| Objective A |
Quote the entire page on Letters on Yoga - II word for word.

| Passage |
▬▬▬

Letters on Yoga - II

  Integral Yoga

Sri Aurobindo symbol
Sri Aurobindo

Vol 2 contains letters in which Sri Aurobindo speaks about the practice of his system of Yoga. Four volumes of letters on the integral yoga, other spiritual paths, the problems of spiritual life, and related subjects. In these letters, Sri Aurobindo explains the foundations of his integral yoga, its fundamentals, its characteristic experiences and realisations, and its method of practice. He also discusses other spiritual paths and the difficulties of spiritual life. Related subjects include the place of human relationships in yoga; sadhana through meditation, work and devotion; reason, science, religion, morality, idealism and yoga; spiritual and occult knowledge; occult forces, beings and powers; destiny, karma, rebirth and survival. Sri Aurobindo wrote most of these letters in the 1930s to disciples living in his ashram. A considerable number of them are being published for the first time.

The Complete Works of Sri Aurobindo (CWSA) Letters on Yoga - II Vol. 29 522 pages 2013 Edition
English
 PDF     Integral Yoga

Part I

The Path of the Integral Yoga




The Foundation of the Sadhana




Chapter I

Peace - The Basis of the Sadhana

Peace Is the First Condition

Peace and purity of the consciousness are the very foundation of the necessary change in the nature.

▬▬▬

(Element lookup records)
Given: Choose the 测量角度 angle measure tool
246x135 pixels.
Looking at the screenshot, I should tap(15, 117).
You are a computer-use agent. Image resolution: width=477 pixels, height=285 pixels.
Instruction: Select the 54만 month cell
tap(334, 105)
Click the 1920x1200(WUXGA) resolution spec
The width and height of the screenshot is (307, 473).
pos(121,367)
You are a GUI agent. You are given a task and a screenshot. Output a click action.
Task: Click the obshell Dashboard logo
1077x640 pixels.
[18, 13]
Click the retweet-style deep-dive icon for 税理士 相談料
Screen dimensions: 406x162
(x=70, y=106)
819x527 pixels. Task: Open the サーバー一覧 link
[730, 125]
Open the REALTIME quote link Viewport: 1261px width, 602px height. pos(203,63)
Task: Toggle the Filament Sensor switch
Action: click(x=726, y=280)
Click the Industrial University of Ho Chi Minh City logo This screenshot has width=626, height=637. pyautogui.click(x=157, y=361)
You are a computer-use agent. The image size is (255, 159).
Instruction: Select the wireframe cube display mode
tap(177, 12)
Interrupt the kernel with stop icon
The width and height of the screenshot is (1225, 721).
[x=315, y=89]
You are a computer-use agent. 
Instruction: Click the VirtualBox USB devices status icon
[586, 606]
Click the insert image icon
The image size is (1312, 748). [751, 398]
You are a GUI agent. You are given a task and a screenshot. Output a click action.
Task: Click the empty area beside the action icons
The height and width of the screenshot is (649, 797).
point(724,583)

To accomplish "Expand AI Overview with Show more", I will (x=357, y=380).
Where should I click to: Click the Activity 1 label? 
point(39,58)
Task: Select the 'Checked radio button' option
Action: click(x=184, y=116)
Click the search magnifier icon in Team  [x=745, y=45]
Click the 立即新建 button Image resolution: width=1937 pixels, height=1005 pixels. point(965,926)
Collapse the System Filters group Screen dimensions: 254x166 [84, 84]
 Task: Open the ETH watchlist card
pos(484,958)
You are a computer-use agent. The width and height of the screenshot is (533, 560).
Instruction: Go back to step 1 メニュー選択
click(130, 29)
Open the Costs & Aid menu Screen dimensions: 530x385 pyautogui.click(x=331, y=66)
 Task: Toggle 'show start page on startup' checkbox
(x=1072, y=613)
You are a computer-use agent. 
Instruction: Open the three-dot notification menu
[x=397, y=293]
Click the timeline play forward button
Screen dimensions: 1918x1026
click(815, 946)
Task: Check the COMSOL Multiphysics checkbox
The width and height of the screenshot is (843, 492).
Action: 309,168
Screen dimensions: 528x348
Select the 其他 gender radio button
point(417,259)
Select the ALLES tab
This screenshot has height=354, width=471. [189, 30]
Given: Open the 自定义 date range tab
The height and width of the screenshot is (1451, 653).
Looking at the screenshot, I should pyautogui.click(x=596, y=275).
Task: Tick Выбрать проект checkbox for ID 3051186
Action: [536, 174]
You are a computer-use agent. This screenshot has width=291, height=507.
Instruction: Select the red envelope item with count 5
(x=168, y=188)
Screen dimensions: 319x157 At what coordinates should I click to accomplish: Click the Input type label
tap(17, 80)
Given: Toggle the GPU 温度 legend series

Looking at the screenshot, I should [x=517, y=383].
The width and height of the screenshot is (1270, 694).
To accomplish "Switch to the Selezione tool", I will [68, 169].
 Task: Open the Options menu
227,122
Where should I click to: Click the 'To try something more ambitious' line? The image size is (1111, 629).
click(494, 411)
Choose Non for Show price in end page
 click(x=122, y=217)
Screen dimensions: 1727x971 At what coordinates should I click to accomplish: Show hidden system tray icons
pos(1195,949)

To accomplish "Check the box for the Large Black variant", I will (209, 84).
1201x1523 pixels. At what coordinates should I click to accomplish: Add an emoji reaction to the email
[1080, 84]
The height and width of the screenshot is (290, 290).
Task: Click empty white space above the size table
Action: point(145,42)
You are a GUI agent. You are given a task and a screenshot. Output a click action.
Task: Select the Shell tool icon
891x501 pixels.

▬▬▬

| Objective B |
Put the entries into a numbered list, starting at the line containing "Where should I click to: Click the 'To" and ending with the last line of the entries. Leave out blank lines.

| Full response A |
Letters on Yoga - II

  Integral Yoga

Sri Aurobindo symbol
Sri Aurobindo

Vol 2 contains letters in which Sri Aurobindo speaks about the practice of his system of Yoga. Four volumes of letters on the integral yoga, other spiritual paths, the problems of spiritual life, and related subjects. In these letters, Sri Aurobindo explains the foundations of his integral yoga, its fundamentals, its characteristic experiences and realisations, and its method of practice. He also discusses other spiritual paths and the difficulties of spiritual life. Related subjects include the place of human relationships in yoga; sadhana through meditation, work and devotion; reason, science, religion, morality, idealism and yoga; spiritual and occult knowledge; occult forces, beings and powers; destiny, karma, rebirth and survival. Sri Aurobindo wrote most of these letters in the 1930s to disciples living in his ashram. A considerable number of them are being published for the first time.

The Complete Works of Sri Aurobindo (CWSA) Letters on Yoga - II Vol. 29 522 pages 2013 Edition
English
 PDF     Integral Yoga

Part I

The Path of the Integral Yoga




The Foundation of the Sadhana




Chapter I

Peace - The Basis of the Sadhana

Peace Is the First Condition

Peace and purity of the consciousness are the very foundation of the necessary change in the nature.

| Full response B |
1. Where should I click to: Click the 'To try something more ambitious' line? The image size is (1111, 629).
2. click(494, 411)
3. Choose Non for Show price in end page
4.  click(x=122, y=217)
5. Screen dimensions: 1727x971 At what coordinates should I click to accomplish: Show hidden system tray icons
6. pos(1195,949)
7. To accomplish "Check the box for the Large Black variant", I will (209, 84).
8. 1201x1523 pixels. At what coordinates should I click to accomplish: Add an emoji reaction to the email
9. [1080, 84]
10. The height and width of the screenshot is (290, 290).
11. Task: Click empty white space above the size table
12. Action: point(145,42)
13. You are a GUI agent. You are given a task and a screenshot. Output a click action.
14. Task: Select the Shell tool icon
15. 891x501 pixels.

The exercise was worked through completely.